## Required work
Please, without any pictures, set down exactly the part of the listing below that opens with the line containing "Click the congratulations message text" and closes with the line containing "Screen dimensions: 600x400".
___ Input records ___
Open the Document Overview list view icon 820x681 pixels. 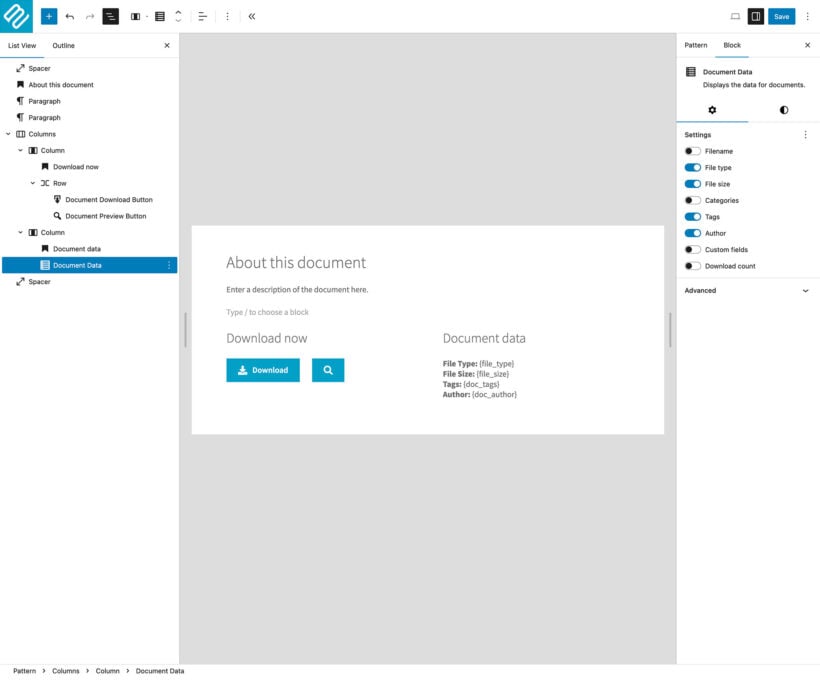110,16
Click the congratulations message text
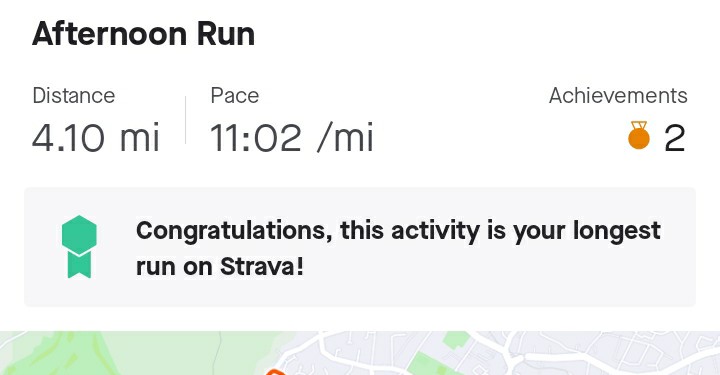 [x=398, y=248]
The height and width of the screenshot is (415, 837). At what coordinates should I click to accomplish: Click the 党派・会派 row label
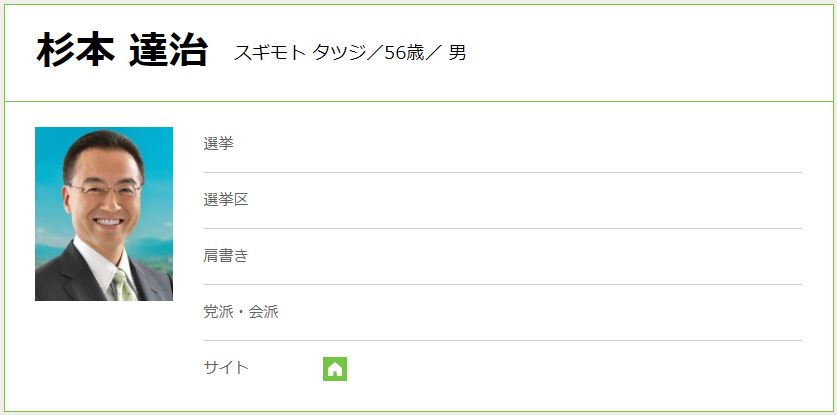[x=241, y=312]
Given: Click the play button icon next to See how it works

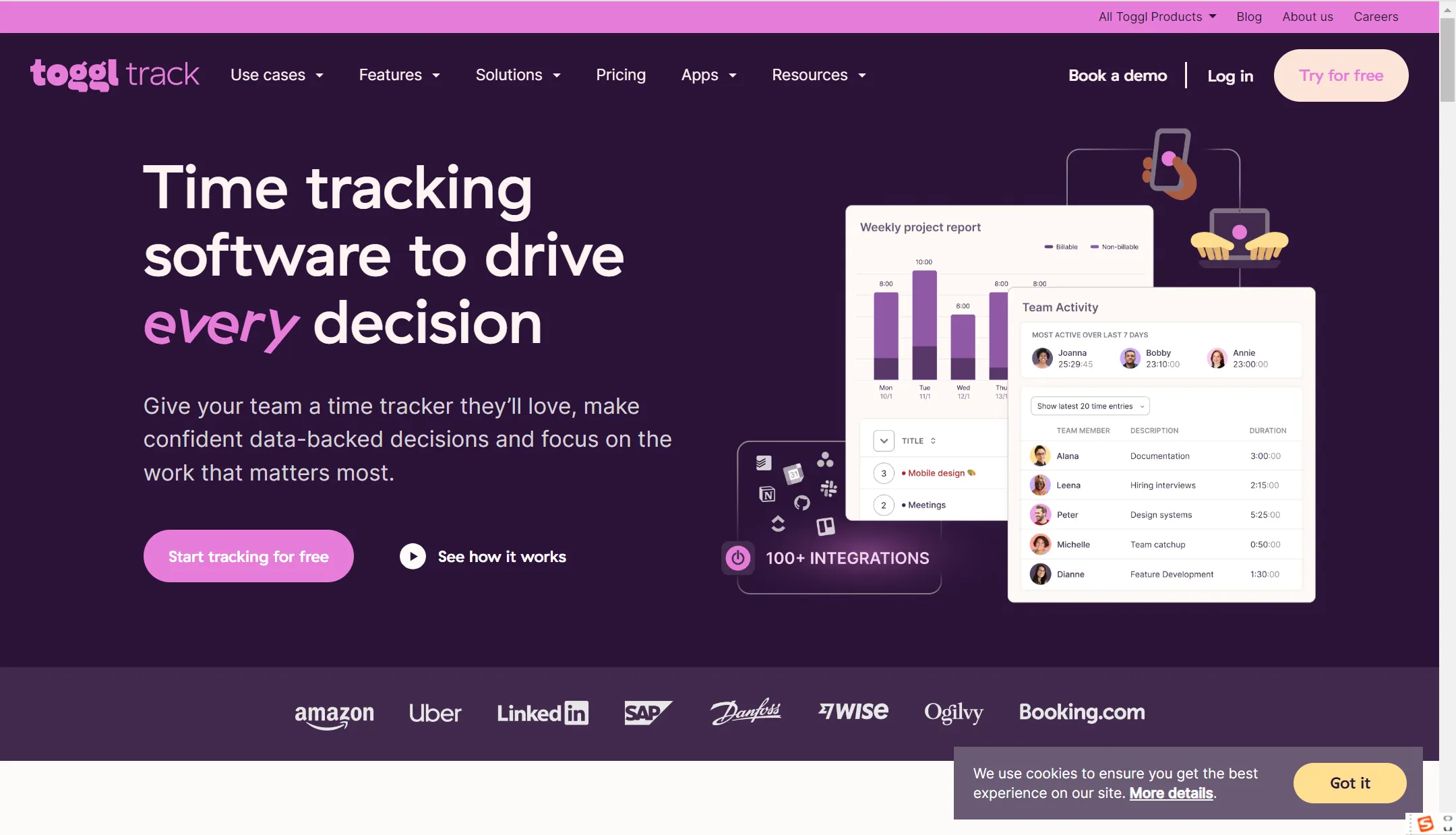Looking at the screenshot, I should (412, 555).
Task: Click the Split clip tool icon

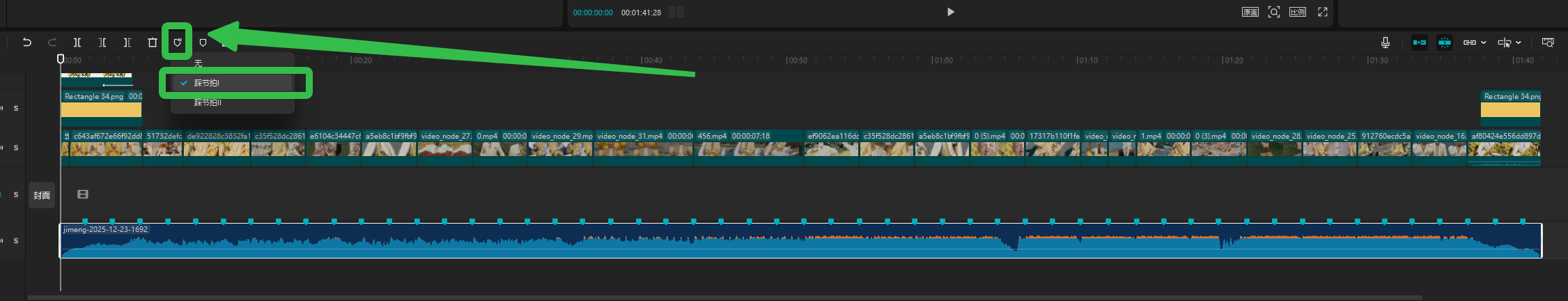Action: coord(77,43)
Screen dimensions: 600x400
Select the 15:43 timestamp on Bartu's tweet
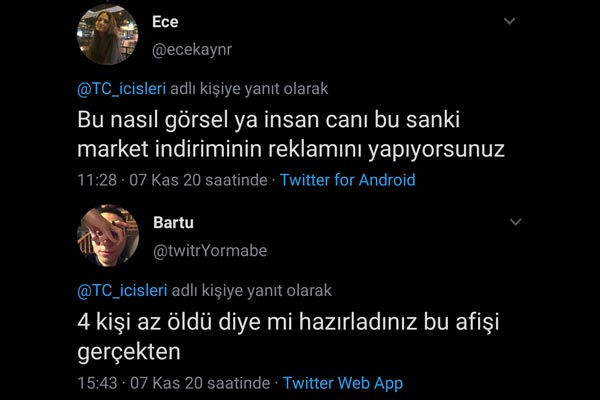(97, 383)
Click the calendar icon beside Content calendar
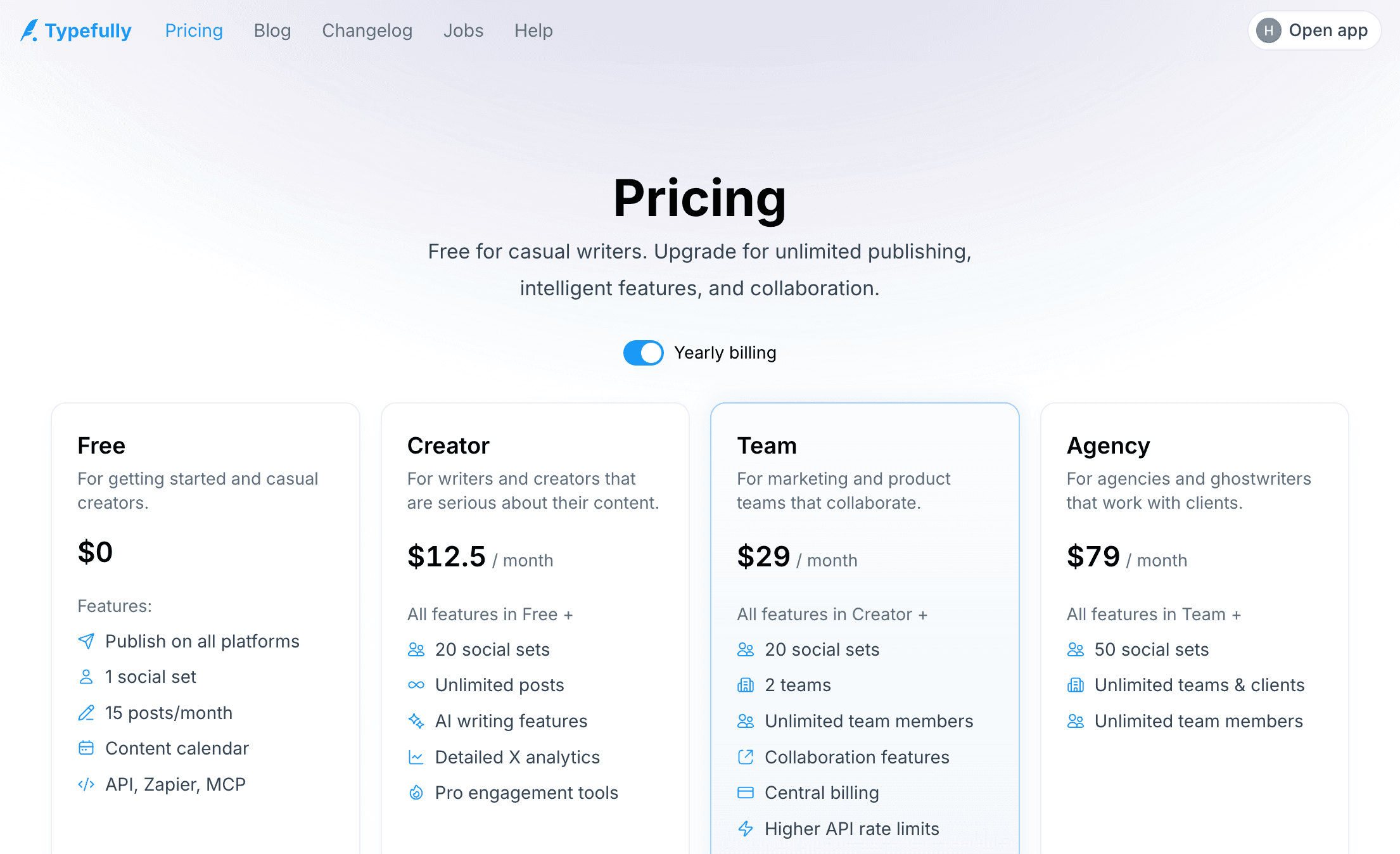The height and width of the screenshot is (854, 1400). tap(86, 748)
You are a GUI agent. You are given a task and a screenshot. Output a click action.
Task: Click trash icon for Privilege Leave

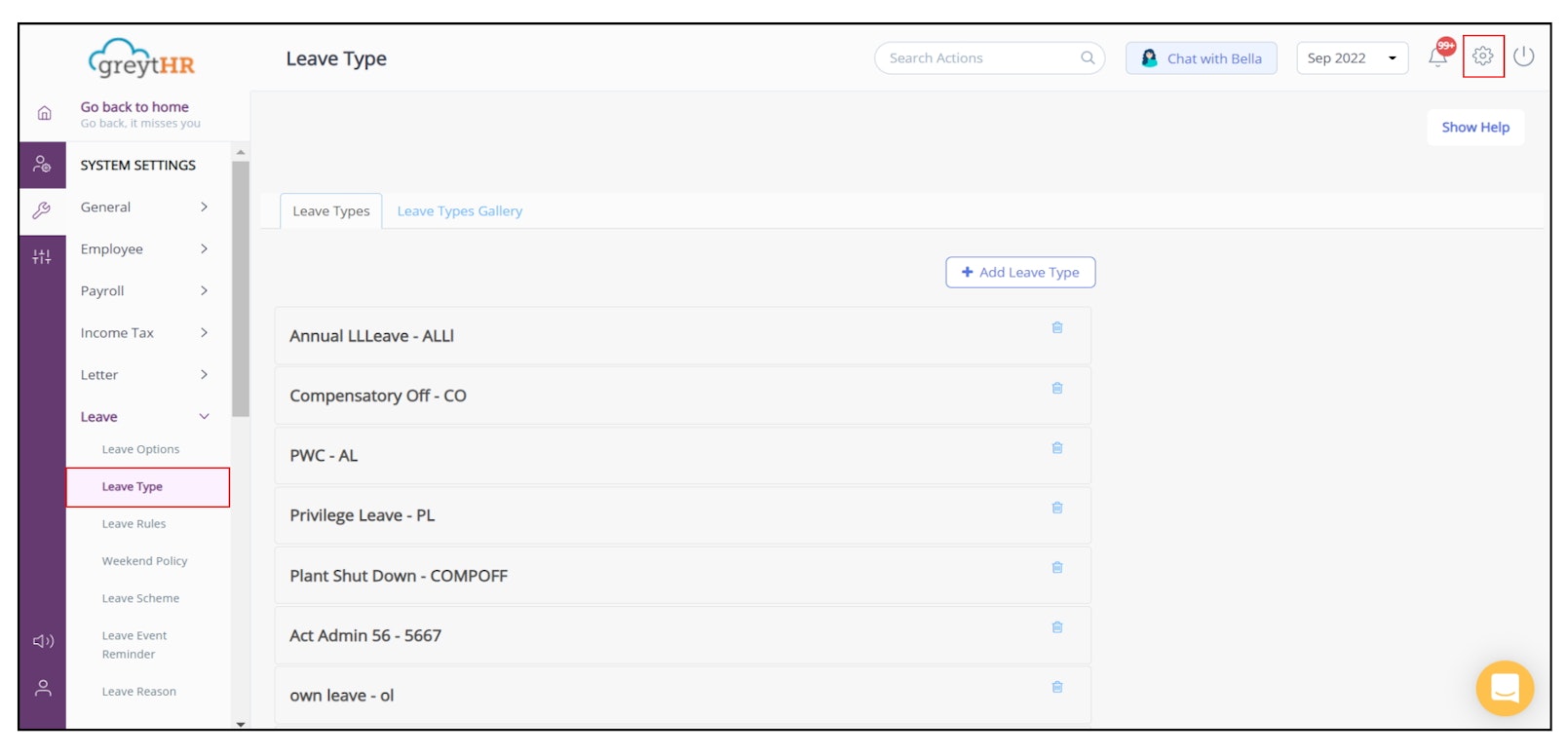1056,508
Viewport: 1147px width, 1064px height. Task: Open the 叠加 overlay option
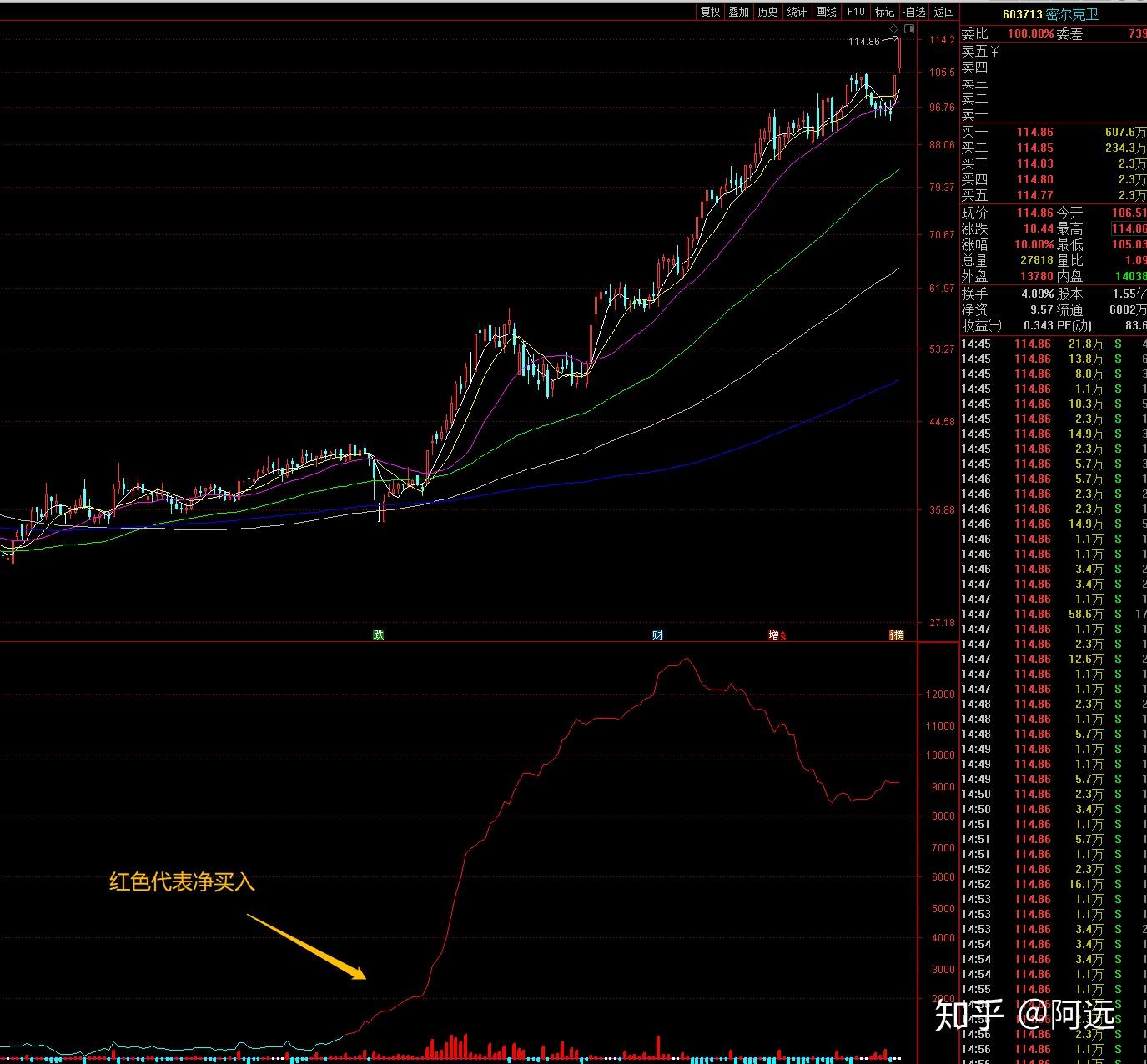coord(739,12)
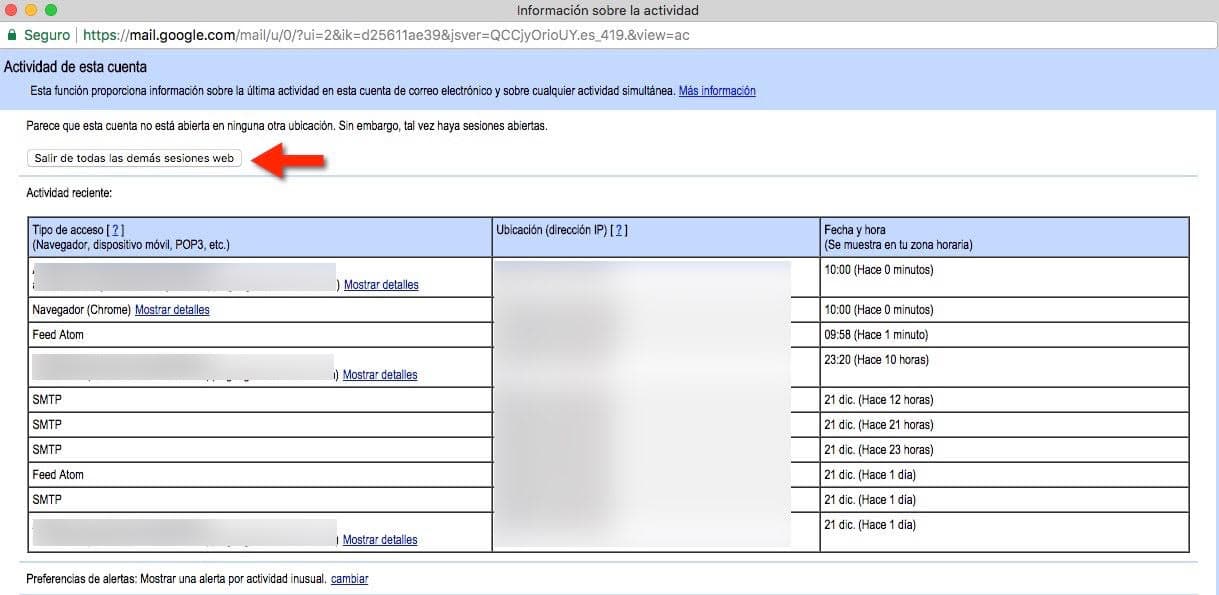Click the "Fecha y hora" column header
1219x595 pixels.
pos(854,230)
___
## Answer to the exercise
Click the congratulations message text
 [x=398, y=248]
The height and width of the screenshot is (415, 837). At what coordinates should I click to accomplish: Click the 党派・会派 row label
[x=241, y=312]
Given: Click the play button icon next to See how it works

Looking at the screenshot, I should (412, 555).
Task: Click the Split clip tool icon

Action: coord(77,43)
Screen dimensions: 600x400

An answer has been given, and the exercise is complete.